*SELECTION:*
---+---

Recapturing the Interpretive Art of Performance

Regular readers of this blog will know that I have on more than one occasion railed against what I consider the excessive emphasis on "purity" in music today. I have often noted that while no one would wish a performance of a play to reflect the precise intonation and inflection of the first performance that took place with the playwright present, there seems to be a concept in the air today that a good musical performance will simply reproduce the notes printed on the page.  The idea that music, like theater, is an interpretive art--that once a piece of music enters the public arena it is not only open to a range of interpretation, but that this is healthy for the life of the piece--is an idea that has been minimized, if not completely squashed, by the ethic of "purity" or "fidelity to the score."  Stravinsky was famous for instructing performers to just play the notes and not interpret his music. But listen to Stravinsky's performances of his own music recorded over a span of time and you will hear that he had different ideas about what the notes said at different times of his life.
I have observed that if you listen to recordings made by conductors who worked directly and closely with Mahler--Bruno Walter, Otto Klemperer, Willem Mengelberg, Oskar Fried--you will hear astonishing differences between them, sometimes even with music where all four actually heard Mahler rehearse and perform the same piece!

---+---

(Source data)
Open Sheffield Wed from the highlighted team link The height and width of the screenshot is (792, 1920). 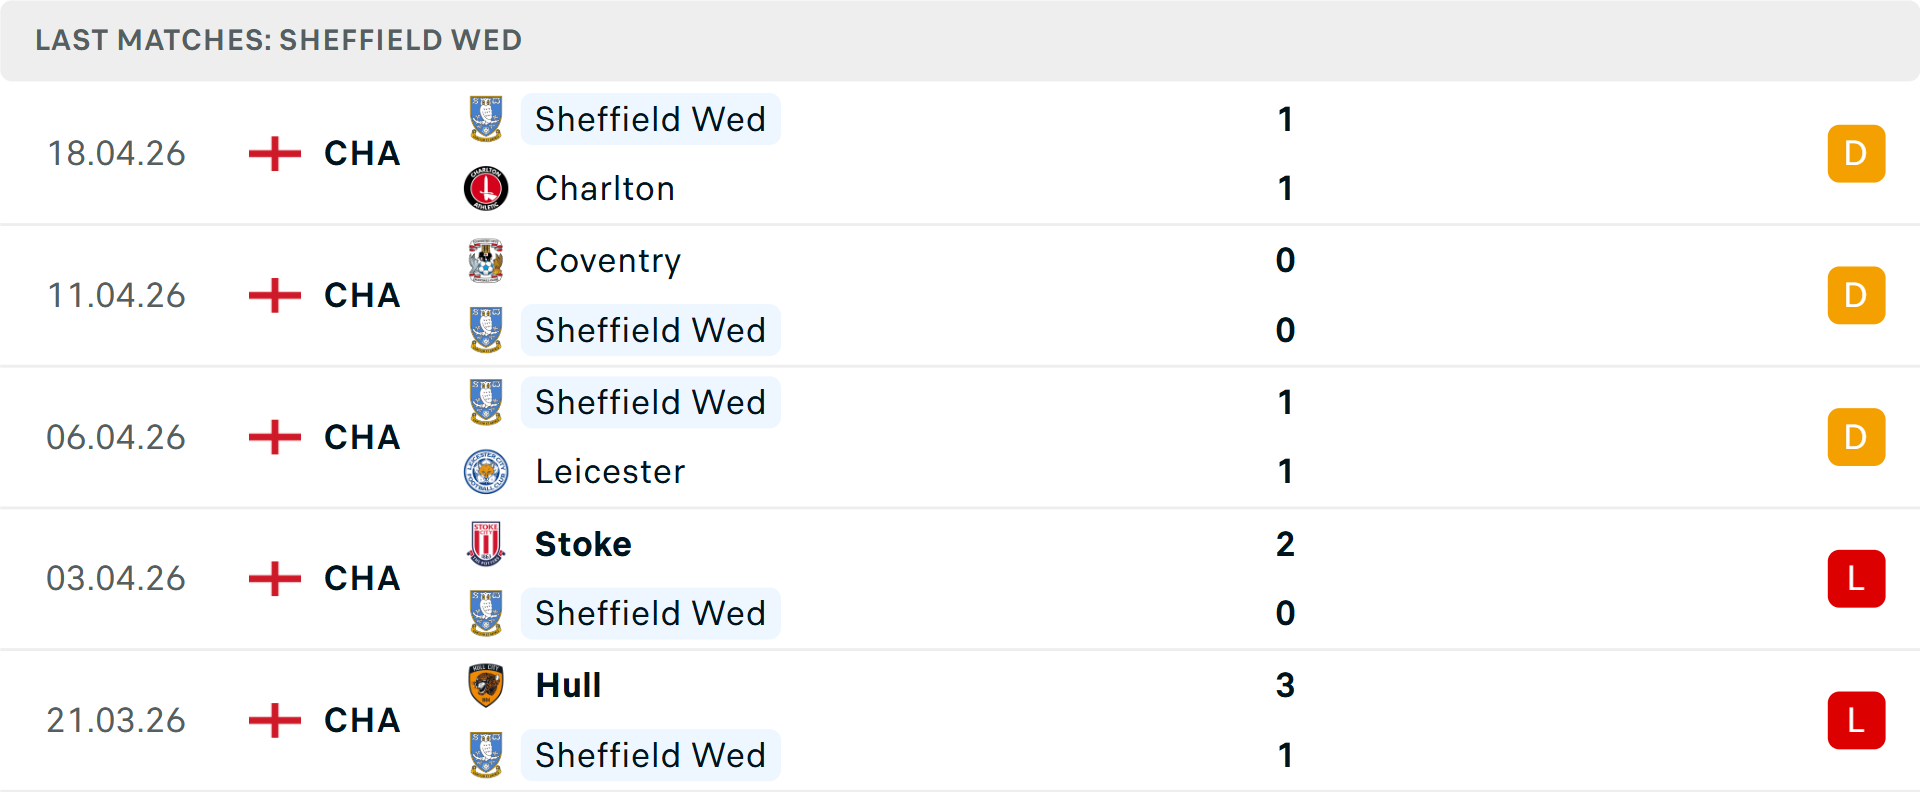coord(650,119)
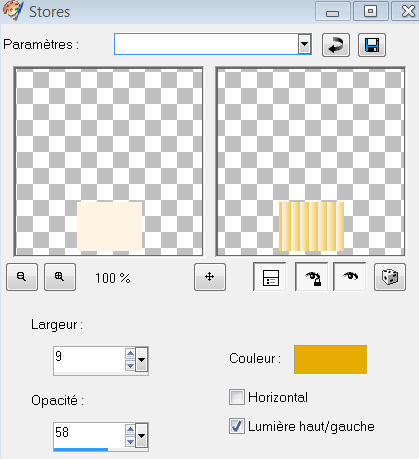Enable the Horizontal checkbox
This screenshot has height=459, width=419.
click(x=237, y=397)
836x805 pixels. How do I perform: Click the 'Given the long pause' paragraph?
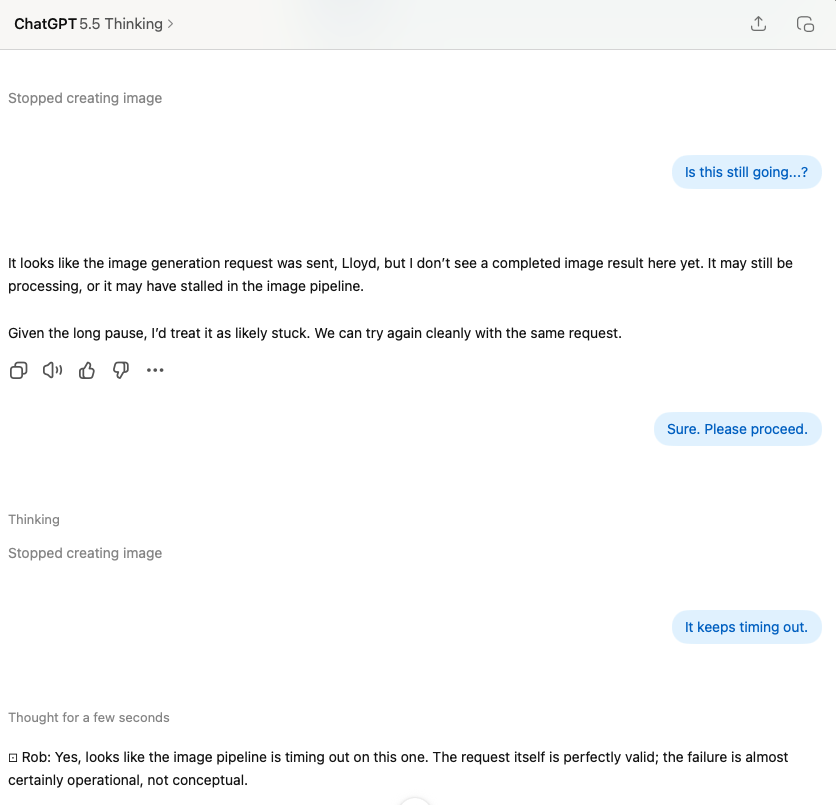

---+---

*PROBLEM DESCRIPTION:*
Extract the part of the blog post on musical interpretation from "I have observed" to "the same piece!", copying it word for word.

*FULL RESPONSE:*
I have observed that if you listen to recordings made by conductors who worked directly and closely with Mahler--Bruno Walter, Otto Klemperer, Willem Mengelberg, Oskar Fried--you will hear astonishing differences between them, sometimes even with music where all four actually heard Mahler rehearse and perform the same piece!